CVE-2018-7489
Description
FasterXML jackson-databind before 2.8.11.1 and 2.9.x before 2.9.5 allows unauthenticated remote code execution because of an incomplete fix for the CVE-2017-7525 deserialization flaw. This is exploitable by sending maliciously crafted JSON input to the readValue method of the ObjectMapper, bypassing a blacklist that is ineffective if the c3p0 libraries are available in the classpath.

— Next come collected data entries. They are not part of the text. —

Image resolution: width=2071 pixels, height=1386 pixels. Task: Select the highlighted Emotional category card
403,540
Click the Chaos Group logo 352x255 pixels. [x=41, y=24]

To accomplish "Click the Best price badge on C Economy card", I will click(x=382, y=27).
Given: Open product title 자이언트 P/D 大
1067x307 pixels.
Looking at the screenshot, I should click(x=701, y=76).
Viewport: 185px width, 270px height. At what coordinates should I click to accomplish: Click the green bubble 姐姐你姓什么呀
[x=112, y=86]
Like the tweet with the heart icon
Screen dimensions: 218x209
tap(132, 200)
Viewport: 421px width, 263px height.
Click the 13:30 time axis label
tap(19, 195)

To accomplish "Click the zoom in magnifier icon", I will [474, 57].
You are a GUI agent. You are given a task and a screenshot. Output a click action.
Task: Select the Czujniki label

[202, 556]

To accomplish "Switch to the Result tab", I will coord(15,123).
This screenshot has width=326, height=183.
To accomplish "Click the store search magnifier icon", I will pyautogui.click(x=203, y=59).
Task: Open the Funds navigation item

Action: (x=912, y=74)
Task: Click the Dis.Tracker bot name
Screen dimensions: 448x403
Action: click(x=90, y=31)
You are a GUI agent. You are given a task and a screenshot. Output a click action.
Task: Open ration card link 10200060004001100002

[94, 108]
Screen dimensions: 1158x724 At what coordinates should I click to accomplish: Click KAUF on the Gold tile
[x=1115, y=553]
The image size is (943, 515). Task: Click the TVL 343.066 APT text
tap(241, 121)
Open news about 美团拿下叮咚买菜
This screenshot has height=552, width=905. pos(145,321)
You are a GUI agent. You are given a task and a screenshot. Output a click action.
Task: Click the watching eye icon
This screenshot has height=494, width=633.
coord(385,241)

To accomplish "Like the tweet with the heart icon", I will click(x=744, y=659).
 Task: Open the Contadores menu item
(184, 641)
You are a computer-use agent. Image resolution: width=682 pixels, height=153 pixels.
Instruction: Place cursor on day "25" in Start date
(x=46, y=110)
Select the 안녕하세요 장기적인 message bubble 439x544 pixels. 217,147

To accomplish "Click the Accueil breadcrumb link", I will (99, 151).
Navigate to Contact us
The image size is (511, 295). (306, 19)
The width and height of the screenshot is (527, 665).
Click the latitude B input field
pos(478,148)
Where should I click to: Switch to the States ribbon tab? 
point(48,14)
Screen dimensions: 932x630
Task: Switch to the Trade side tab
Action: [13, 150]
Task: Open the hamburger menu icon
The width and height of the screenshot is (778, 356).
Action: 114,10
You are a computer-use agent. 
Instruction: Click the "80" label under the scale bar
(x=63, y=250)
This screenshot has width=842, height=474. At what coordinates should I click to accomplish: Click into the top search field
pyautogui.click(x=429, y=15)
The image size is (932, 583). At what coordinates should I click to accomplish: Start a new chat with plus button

Response: Because Authentication Manager uses WebLogic as a framework with AM components as applications in that framework, RSA cannot say definitively that The flaw exists but cannot be exploited. However, RSA can say that in order to exploit this vulnerability on an AM appliance, it would require an interface in WebLogic (independent of AM) which passed the JSON data directly to WebLogic and was available to attackers. As Auth Manager is deployed, this required extra-AM interface does not exist.
CVE-2022-42004Description
In FasterXML jackson-databind before 2.13.4, resource exhaustion can occur because of a lack of a check in BeanDeserializer._deserializeFromArray to prevent use of deeply nested arrays. An application is vulnerable only with certain customized choices for deserialization.
Response: The flaw exists but cannot be exploited.
The RSA Authentication Manager does not use this feature. The setting "DeserializationFeature.UNWRAP_SINGLE_VALUE_ARRAYS" is required for the issues but not used in AM.
CVE-2022-42003
Description
In FasterXML jackson-databind before 2.14.0-rc1, resource exhaustion can occur because of a lack of a check in primitive value deserializers to avoid deep wrapper array nesting, when the UNWRAP_SINGLE_VALUE_ARRAYS feature is enabled. Additional fix version in 2.13.4.1 and 2.12.17.1
Response: The flaw exists but cannot be exploited.
The RSA Authentication Manager does not use this feature. The setting "DeserializationFeature.UNWRAP_SINGLE_VALUE_ARRAYS" is required for the issues but not used in AM.